Umgenutzte Bestattungsorte

Diese Berliner Friedhöfe weichen Parks, Schulen oder Wohnungen

Andere Bestattungsformen führen zu mehr Platz auf Friedhöfen in Berlin - zumindest auf evangelischen. Dort entstehen Freiflächen, für die es teils schon konkrete Pläne für eine neue Nutzung gibt. Doch der Weg dahin erfordert Geduld. Von Anna Bordel

Ewige Ruhe gibt es auf den christlichen Friedhöfen in Berlin nicht. Zu bedürftig ist die Stadt nach freien Flächen. Zu teuer ist es, Menschen ewig in ihren Särgen ruhen zu lassen und das Grün darum hübsch gepflegt zu halten. Gräber auf christlichen Friedhöfen haben eine Ruhefrist von 20 Jahren, danach kommt noch eine Pietätsfrist von zehn Jahren hinzu.
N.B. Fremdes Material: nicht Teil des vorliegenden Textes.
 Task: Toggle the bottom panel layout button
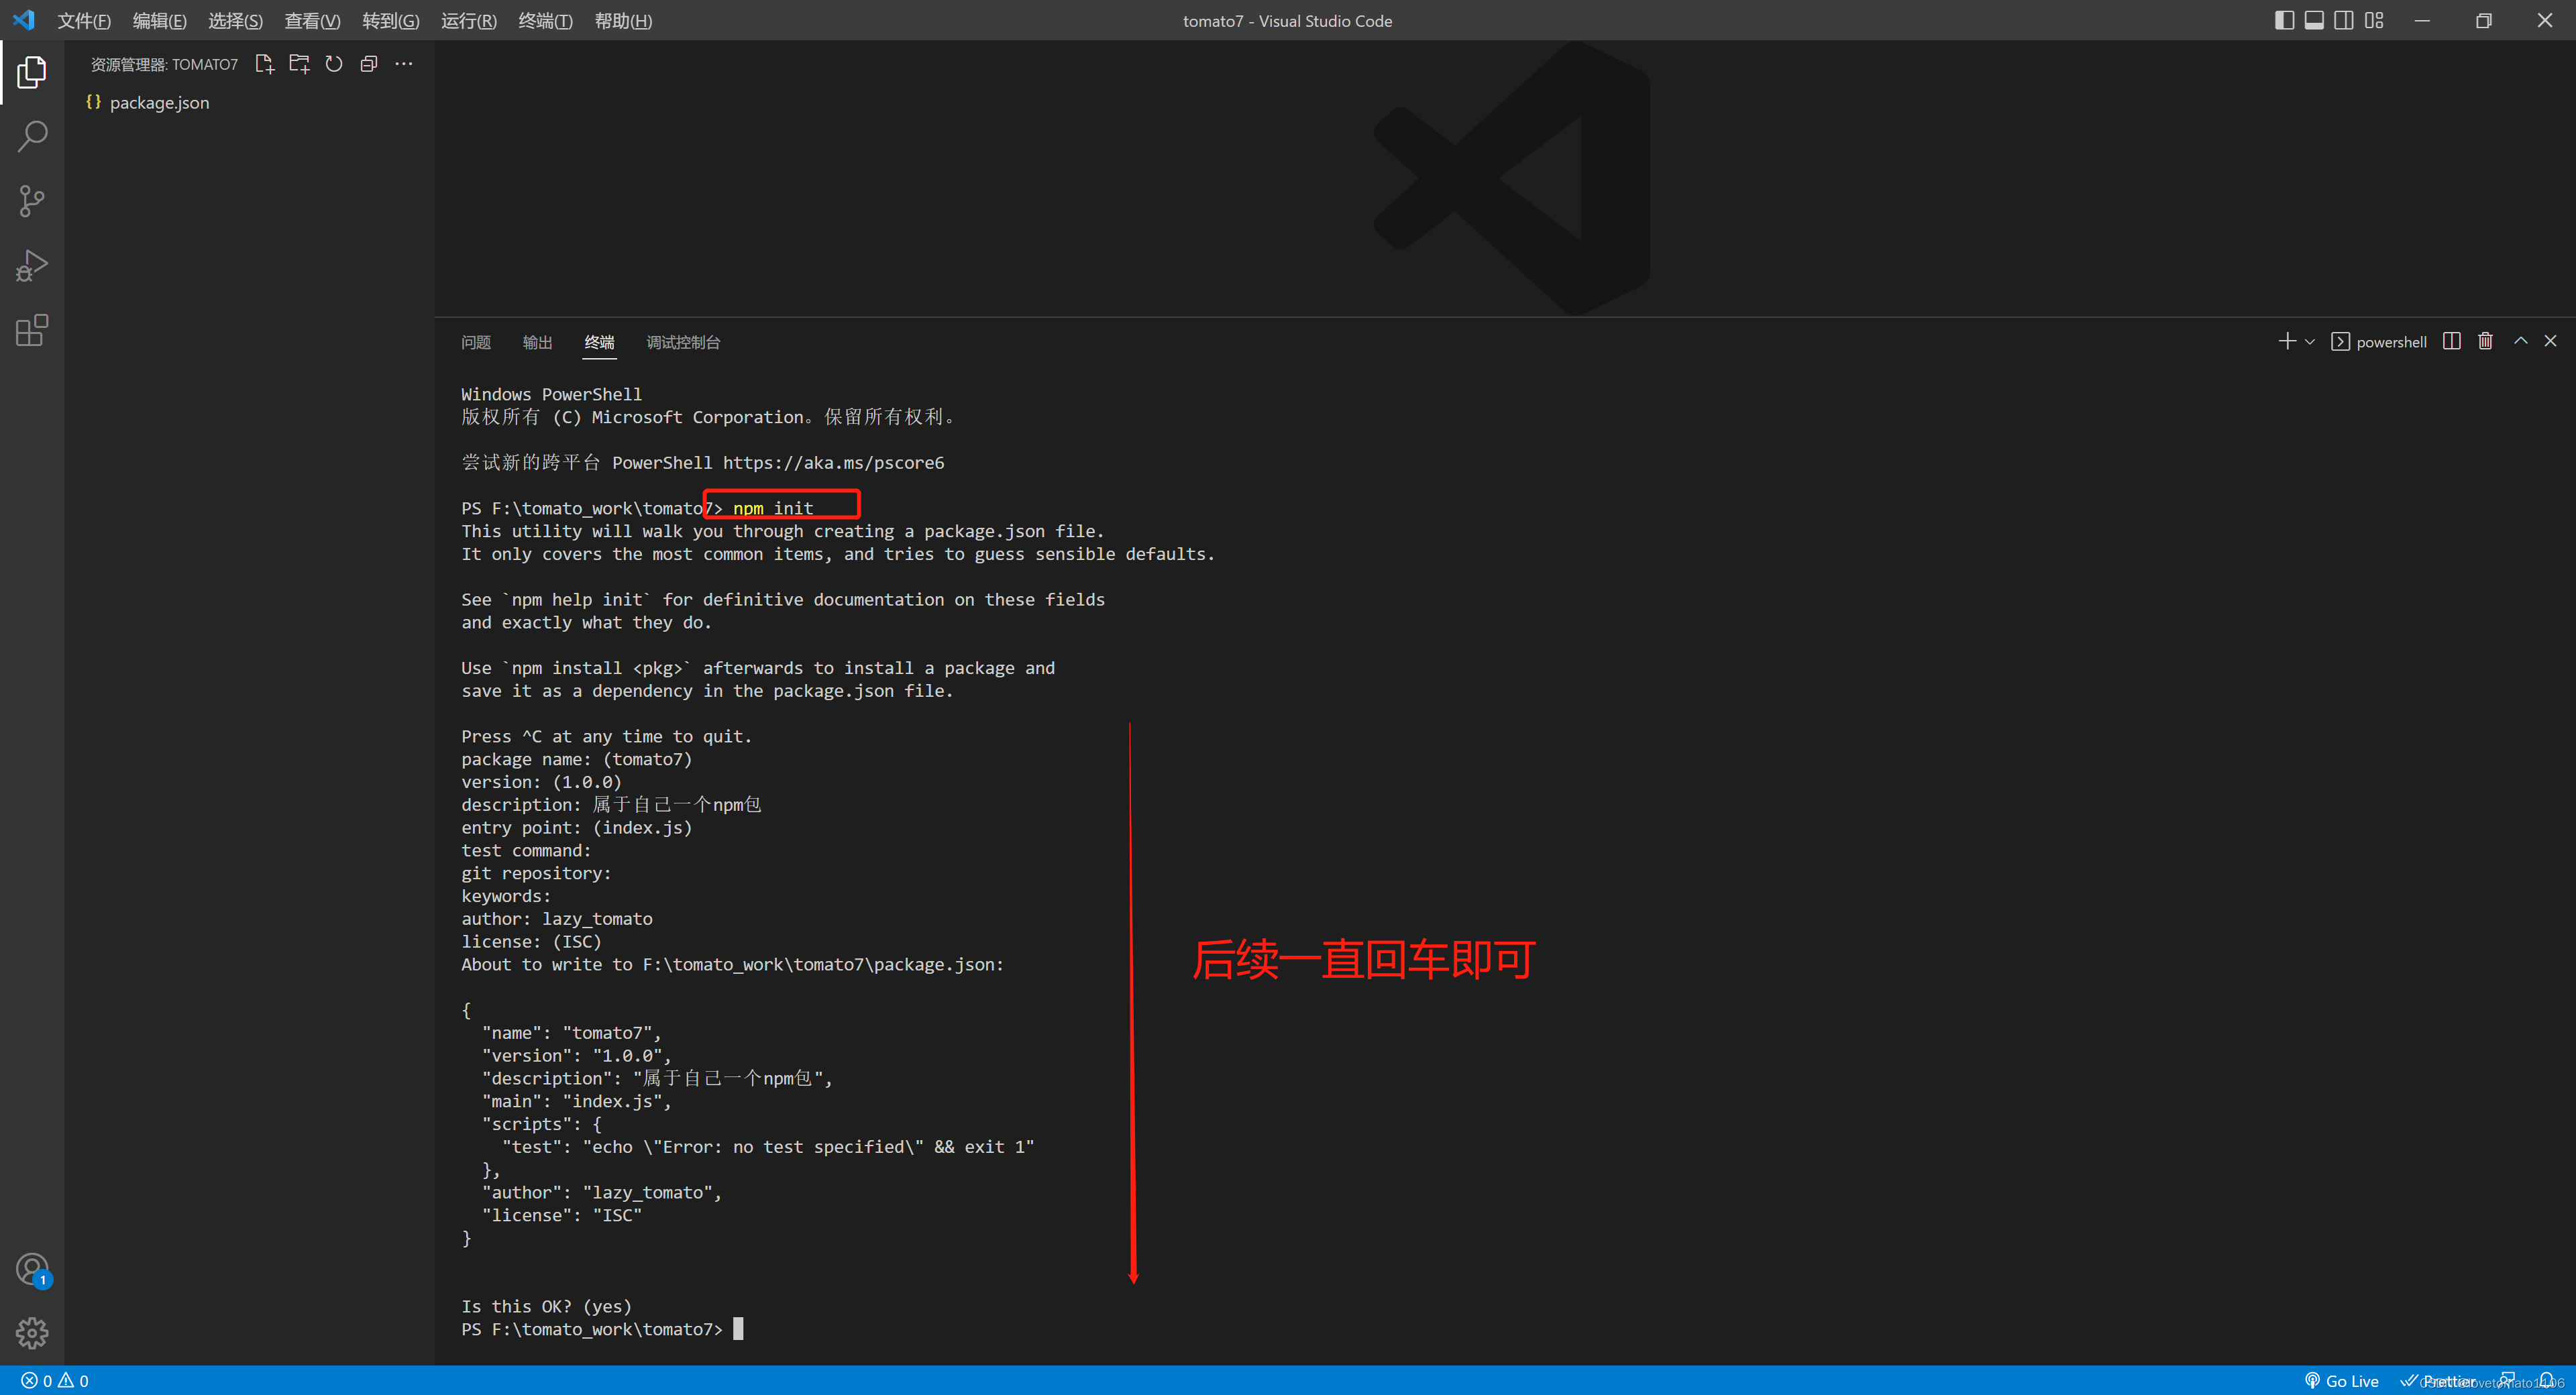2314,20
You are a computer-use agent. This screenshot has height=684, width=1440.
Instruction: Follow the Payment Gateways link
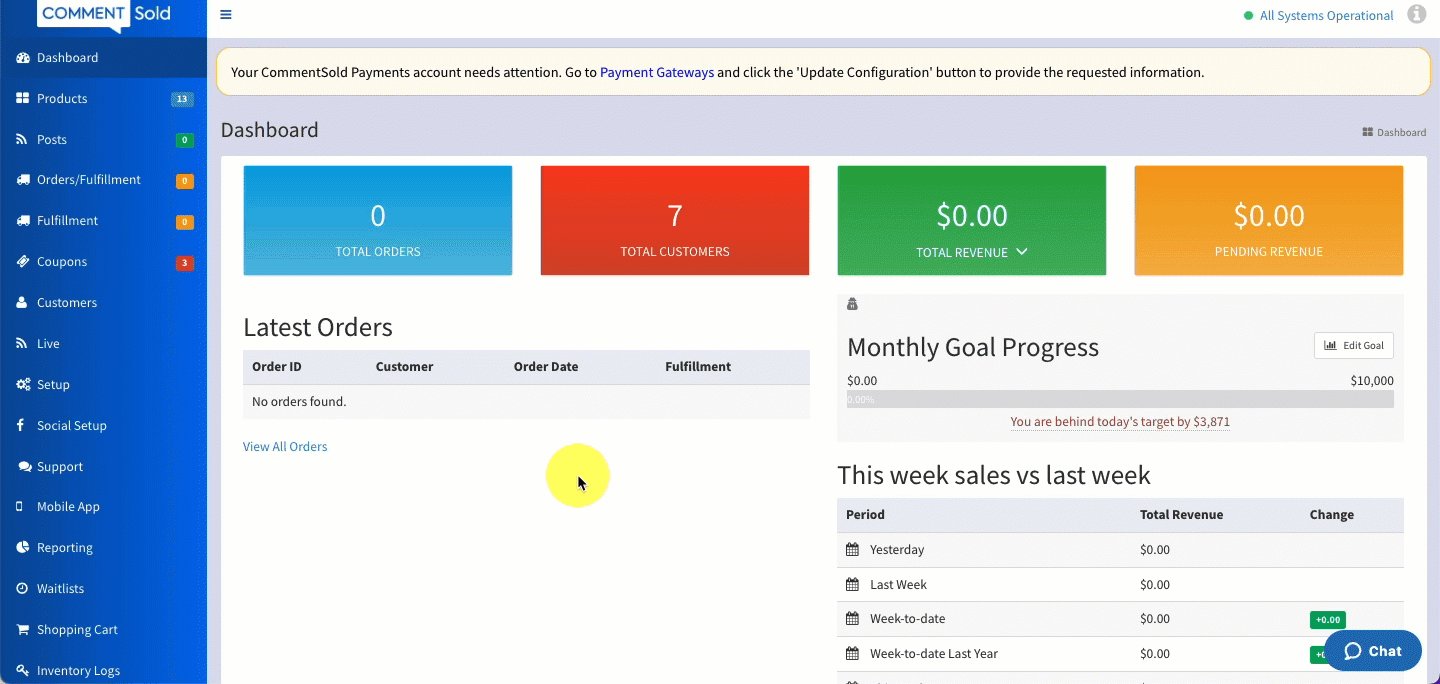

Nach rund 30 Jahren ist aber Schluss, ein Grab kann dann vom Friedhofsträger aufgelöst werden.

Und das passiert jetzt immer häufiger auch: Denn wenn wenige Tote nachkommen, einfach weil weniger gestorben wird und Menschen nicht mehr unbedingt christlich und im Sarg beerdigt werden wollen, dann kann es schon mal leerer werden auf Berlins Friedhöfen. Gut gepflegt müssen sie trotzdem sein und wenn dafür kein Geld durch Bestattungen reinkommt, wird das für Friedhofsträger teuer.

Mehr als 1.000 Hektar Friedhofsfläche in Berlin

Auf der anderen Seite ist der Raum für neue Gebäude in der Hauptstadt knapp. Brachflächen gibt es kaum noch. Nach und nach kommen Friedhofsbetreiber und Bezirke an dieser Stelle zusammen und Pläne für Wohngebäude, Grünflächen oder Schulstandorte entstehen.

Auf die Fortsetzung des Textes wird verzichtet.